Vaïbashikas and Madhyamika-Prasangika do not assert self-knowers (self-cognizers). The other schools do. However, if Prasangika refute self-knowers, they do assert that awareness is self-knowing. It just does not know itself in the way that other schools posit. Prasangika refute self-knower as presented by other schools. Other schools posit a self-knower that is:
- special in that it is neither a main mind nor a mental factor
- realizes an apprehender (i.e. another consciousness) in a direct and non-dualistic way
- one entity with the consciousness it knows.
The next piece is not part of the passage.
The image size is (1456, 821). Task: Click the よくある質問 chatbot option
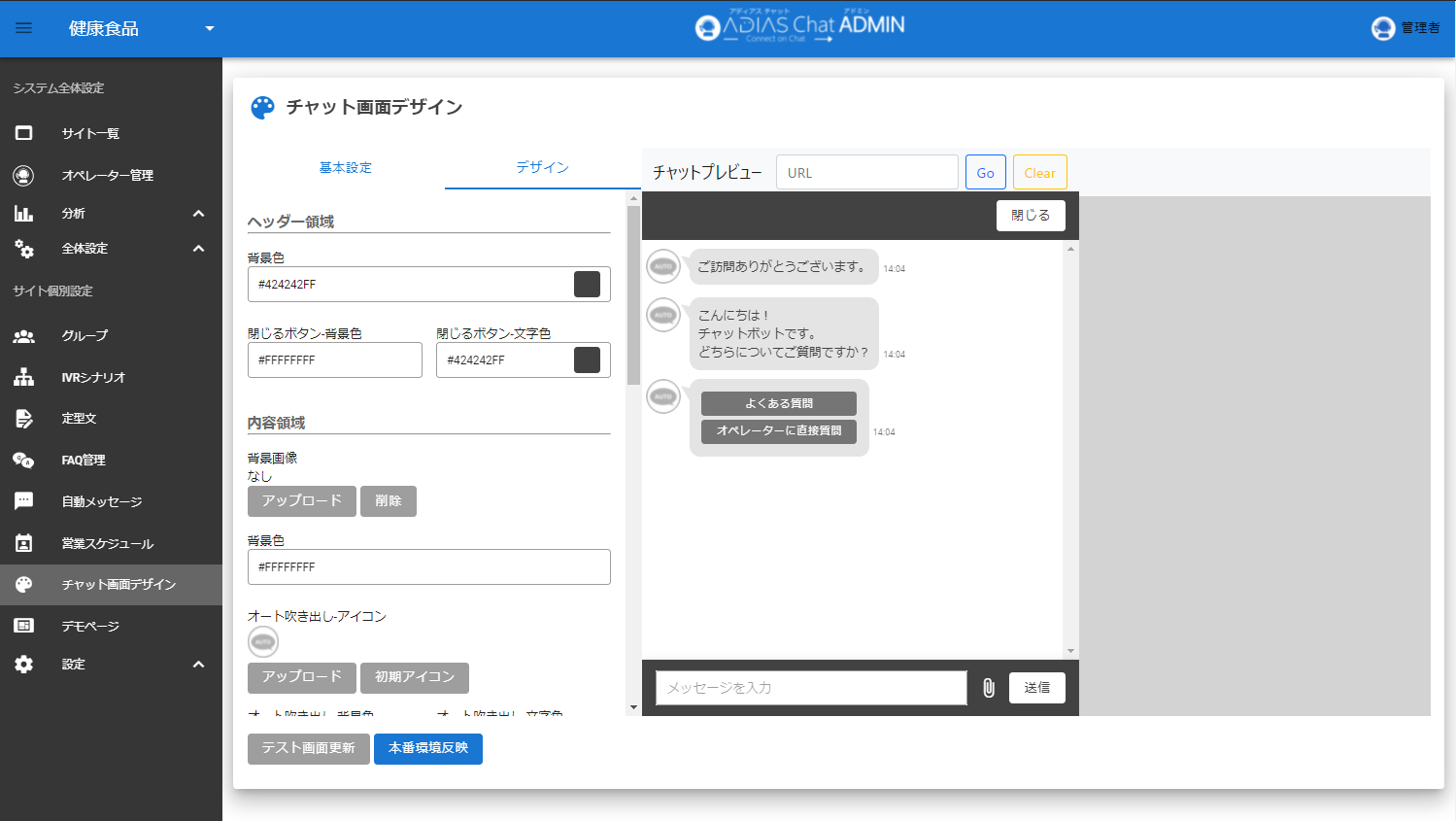click(x=779, y=403)
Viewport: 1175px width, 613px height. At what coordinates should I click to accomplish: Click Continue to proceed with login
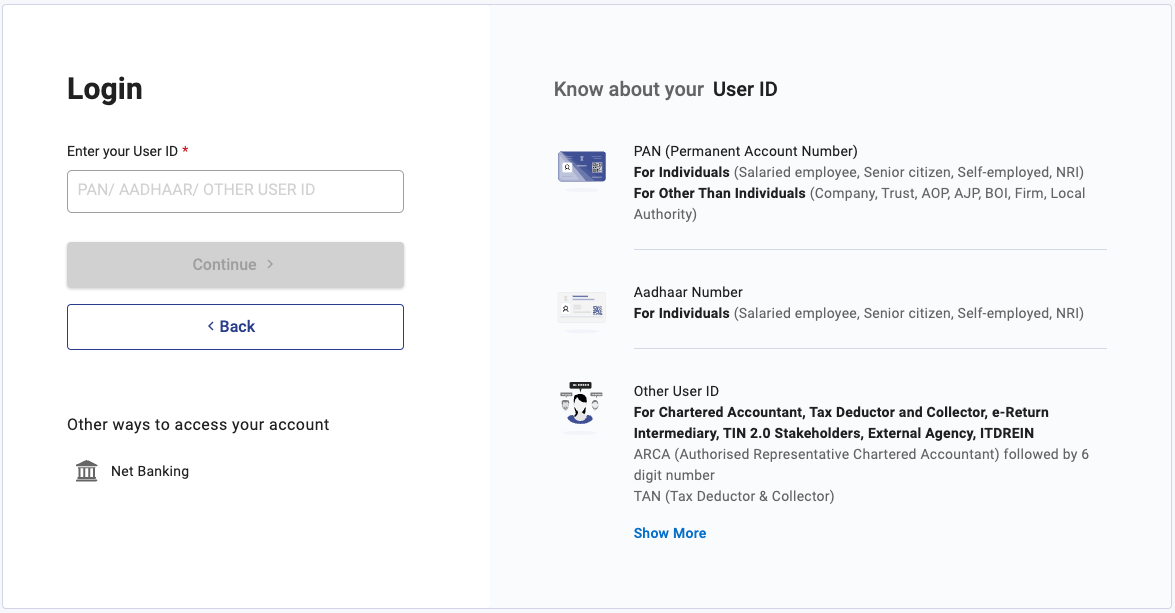coord(235,264)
The idea is that other schools of thoughts (tenets) from Svatantrikas down to and including Sautrantikas claim that if there was no self-knower, one could remember blue but could not remember having seen blue. Prasanngika claim that there is no need for self-knowers to be able to remember having seen blue, because the eye-consciousness apprehending blue implicitly realized itself at the time of seeing blue. Implicitly means by way of the object not appearing. So, when one remembers blue, he also remembers "having seen blue" by way of relation; realizing having seen blue is induced by remembering the object, because the consciousness and its object were already related by the time of seeing.
What follows are arguments from Geshe Gyaltsen's teachings. There are a commentary to the chapter 9 of Shantideva's Bodhisattva Deeds.
Prasangika: "There is no self-knower realizing an apprehender directly
and explicitly in a non-dual manner, because Buddha said mind cannot
see itself as the sword cannot cut itself."
Prasangika: "If a self-knower was to realize itself in a non-dualistic
manner, it would follow that [the apprehended object and its
apprehending consciousness] are of the same isolates."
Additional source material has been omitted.